2. Jelaskan Tentang Pelembagaan Agama
Pengertian
pelembagaan agama itu sendiri ialah apa dan mengapa agama ada, unsur-unsur
dan
bentuknya serta fungsi struktur agama. Dimensi ini mengidentifikasikan
pengaruh-pengaruh kepercayaan di dalam kehidupan sehari-hari.
Ada
3 tipe kaitan agama dengan masyarakat, diantaranya :
-
Masyarakat dan nilai-nilai sakral.
-
Masyarakat-masyarakat pra industri yang
sedang berkembang.
-
Masyarakat-masyarakat industri sekuler.
C. Agama,
Konflik dan Masyarakat
Faktor Pemicu Konflik
Poso
Dalam
laporan Pemda Poso tertanggal 7 Agustus 2001 dinyatakan antara lain bahwa
kerusuhan Poso diawali sebuah kasus kriminalitas biasa (perkelahian) antara
beberapa oknum pemuda. Namun dalam waktu singkat berkembang sedemikian rupa
menadi isu SARA, sehingga mengundang konflik massa yang tidak terkendali dan
mengakibatkan timbulnya kerusuhan. Berkembangnya masalah kriminalitas tersebut
menadi isu SARA tidak berjalan dengan sendirinya, tetapi telah dimananfaatkan
dan direkayasa sedemikian rupa menadi sebuah isu SARA oleh pihak-pihak yang
tidak bertanggung jawab dengan latar belakang kepentingan tertentu. Karena itu
persoalan yang memicu timbulnya kerusuhan bukanlah masalah SARA, tetapi masalah
kriminalitas yang dikemas dalam simbol-simbol SARA.
Dari
laporan jurnalistis, konflik Poso disebut sebagai tragedi tiga babak. Kerusuhan
pertama berlangsung tanggal 25-30 Desember 1998, yang kedua 15-21 April 2000,
sedangkan kerusuhan ketiga tanggal 23 Mei-10 Juni 2001. Rentetan peristiwa
kerusuhan Poso menurut paparan Sinansari Ecip dan Darwin Daru, konflik Poso
dimulai dari kerusuhan pertama pada tanggal 25 Desember 1998 (kebetulan Natal
dan bulan puasa) karena pertikaian dua pemuda yaang berbeda agama.
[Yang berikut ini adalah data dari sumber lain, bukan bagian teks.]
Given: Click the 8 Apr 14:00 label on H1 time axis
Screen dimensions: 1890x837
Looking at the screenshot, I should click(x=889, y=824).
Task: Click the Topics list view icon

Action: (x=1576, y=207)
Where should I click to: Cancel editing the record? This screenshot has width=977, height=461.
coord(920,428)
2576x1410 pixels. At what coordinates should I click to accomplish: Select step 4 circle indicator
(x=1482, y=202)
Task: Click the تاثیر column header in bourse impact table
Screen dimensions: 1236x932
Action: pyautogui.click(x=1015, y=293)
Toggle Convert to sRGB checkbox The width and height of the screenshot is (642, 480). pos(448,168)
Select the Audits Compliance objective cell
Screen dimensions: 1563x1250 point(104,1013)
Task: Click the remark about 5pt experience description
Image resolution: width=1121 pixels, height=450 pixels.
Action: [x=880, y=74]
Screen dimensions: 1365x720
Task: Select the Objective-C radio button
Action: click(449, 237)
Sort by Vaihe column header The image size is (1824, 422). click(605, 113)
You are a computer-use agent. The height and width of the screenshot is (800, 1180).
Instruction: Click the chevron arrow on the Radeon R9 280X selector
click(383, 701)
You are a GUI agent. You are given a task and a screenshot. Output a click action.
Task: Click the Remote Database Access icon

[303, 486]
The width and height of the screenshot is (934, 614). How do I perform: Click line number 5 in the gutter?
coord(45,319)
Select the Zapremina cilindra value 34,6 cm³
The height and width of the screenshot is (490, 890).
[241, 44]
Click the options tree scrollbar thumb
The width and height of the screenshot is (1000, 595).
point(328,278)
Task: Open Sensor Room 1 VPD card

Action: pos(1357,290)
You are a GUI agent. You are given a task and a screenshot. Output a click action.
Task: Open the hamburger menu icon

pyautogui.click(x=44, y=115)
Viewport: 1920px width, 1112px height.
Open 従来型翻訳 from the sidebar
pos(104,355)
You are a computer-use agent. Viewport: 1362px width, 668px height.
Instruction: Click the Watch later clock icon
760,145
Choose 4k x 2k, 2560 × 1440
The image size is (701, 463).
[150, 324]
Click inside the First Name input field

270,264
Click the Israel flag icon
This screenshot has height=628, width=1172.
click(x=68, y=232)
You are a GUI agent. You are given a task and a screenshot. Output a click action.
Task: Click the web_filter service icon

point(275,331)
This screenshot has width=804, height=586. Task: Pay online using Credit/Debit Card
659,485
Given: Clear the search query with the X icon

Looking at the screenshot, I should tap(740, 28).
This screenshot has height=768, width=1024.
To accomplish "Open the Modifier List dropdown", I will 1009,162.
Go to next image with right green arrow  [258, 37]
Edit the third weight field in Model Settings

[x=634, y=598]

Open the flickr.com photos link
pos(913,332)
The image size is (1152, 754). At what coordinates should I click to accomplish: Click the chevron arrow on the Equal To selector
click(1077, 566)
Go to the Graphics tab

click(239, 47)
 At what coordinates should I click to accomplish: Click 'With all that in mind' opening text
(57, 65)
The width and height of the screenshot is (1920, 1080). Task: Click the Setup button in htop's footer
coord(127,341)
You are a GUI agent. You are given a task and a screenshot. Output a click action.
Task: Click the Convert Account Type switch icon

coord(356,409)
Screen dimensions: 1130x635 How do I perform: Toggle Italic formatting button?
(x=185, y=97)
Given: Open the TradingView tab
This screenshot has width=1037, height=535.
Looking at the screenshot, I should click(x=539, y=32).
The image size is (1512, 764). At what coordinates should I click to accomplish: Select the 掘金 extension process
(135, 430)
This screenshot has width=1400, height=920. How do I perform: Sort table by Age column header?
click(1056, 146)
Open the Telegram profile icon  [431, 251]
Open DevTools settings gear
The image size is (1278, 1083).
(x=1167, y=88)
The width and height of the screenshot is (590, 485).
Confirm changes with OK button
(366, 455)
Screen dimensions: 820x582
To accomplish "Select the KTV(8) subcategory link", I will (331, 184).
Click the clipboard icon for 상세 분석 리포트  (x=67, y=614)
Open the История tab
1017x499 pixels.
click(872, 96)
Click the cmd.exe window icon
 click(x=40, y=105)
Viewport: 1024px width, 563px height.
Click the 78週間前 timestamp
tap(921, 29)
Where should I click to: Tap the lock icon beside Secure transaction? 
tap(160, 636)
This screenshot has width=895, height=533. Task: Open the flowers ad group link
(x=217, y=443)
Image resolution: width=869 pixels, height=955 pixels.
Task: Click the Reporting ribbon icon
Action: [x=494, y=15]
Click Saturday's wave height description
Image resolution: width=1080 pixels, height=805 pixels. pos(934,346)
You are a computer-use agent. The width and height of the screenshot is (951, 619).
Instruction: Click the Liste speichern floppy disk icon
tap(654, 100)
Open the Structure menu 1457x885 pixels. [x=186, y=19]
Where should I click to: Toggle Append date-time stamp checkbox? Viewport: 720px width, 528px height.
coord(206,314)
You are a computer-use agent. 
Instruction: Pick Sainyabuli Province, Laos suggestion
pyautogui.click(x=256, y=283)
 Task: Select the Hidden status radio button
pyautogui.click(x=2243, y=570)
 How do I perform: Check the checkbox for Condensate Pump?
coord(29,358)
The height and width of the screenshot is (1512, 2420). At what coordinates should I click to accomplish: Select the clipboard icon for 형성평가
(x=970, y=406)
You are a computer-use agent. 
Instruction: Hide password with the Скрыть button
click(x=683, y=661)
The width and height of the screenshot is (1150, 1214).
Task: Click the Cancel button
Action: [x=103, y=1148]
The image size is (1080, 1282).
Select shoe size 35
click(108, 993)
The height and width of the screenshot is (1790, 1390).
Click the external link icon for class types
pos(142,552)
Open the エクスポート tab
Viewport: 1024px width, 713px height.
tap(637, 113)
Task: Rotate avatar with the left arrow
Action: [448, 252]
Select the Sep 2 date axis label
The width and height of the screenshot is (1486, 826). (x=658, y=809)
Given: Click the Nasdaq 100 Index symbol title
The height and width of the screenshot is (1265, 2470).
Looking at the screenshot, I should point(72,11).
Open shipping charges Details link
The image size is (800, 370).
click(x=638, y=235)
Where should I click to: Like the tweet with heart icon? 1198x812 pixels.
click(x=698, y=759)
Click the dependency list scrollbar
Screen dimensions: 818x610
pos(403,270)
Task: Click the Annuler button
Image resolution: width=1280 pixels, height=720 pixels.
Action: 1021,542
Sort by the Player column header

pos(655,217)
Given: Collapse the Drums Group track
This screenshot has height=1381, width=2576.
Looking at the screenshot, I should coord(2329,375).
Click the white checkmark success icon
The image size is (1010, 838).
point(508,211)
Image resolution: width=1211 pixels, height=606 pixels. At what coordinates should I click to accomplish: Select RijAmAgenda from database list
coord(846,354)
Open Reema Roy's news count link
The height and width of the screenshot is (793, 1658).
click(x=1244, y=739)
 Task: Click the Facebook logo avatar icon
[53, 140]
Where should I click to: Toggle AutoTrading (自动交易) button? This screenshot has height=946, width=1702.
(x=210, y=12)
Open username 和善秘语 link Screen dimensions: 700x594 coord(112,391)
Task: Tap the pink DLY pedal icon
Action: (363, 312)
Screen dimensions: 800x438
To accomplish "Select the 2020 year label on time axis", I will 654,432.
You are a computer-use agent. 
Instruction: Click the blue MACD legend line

Pertikaian
itu terus berlanjut hingga mengundang kelompok massa untuk melakukan aksi yang
anarkis.
Konflik
individual ini kemudian melibatkan kelompok pemuda agama (masing-masing
perwakilan dari korban dan pelaku yang berbeda agama) yang berlanjut ke
pembakaran toko dan rumah-rumah warga yang sebelumnya tidak terlibat.
Terjadinya
konflik dan perilaku kekerasan dalam masyarakat tergantung dari sumber potensi
konflik yang ada. Ada beberapa faktor yang dapat memicu terjadinya konflik,
selain agama, yaitu ketidakadilan ekonomi, ketidakstabilan politik, serta
ketimpangan sosial. Untuk itulah, dibutuhkan pemahaman terlebih dahulu mengenai
kondisi masyarakat Poso yang menjadi poin terjadinya konflik.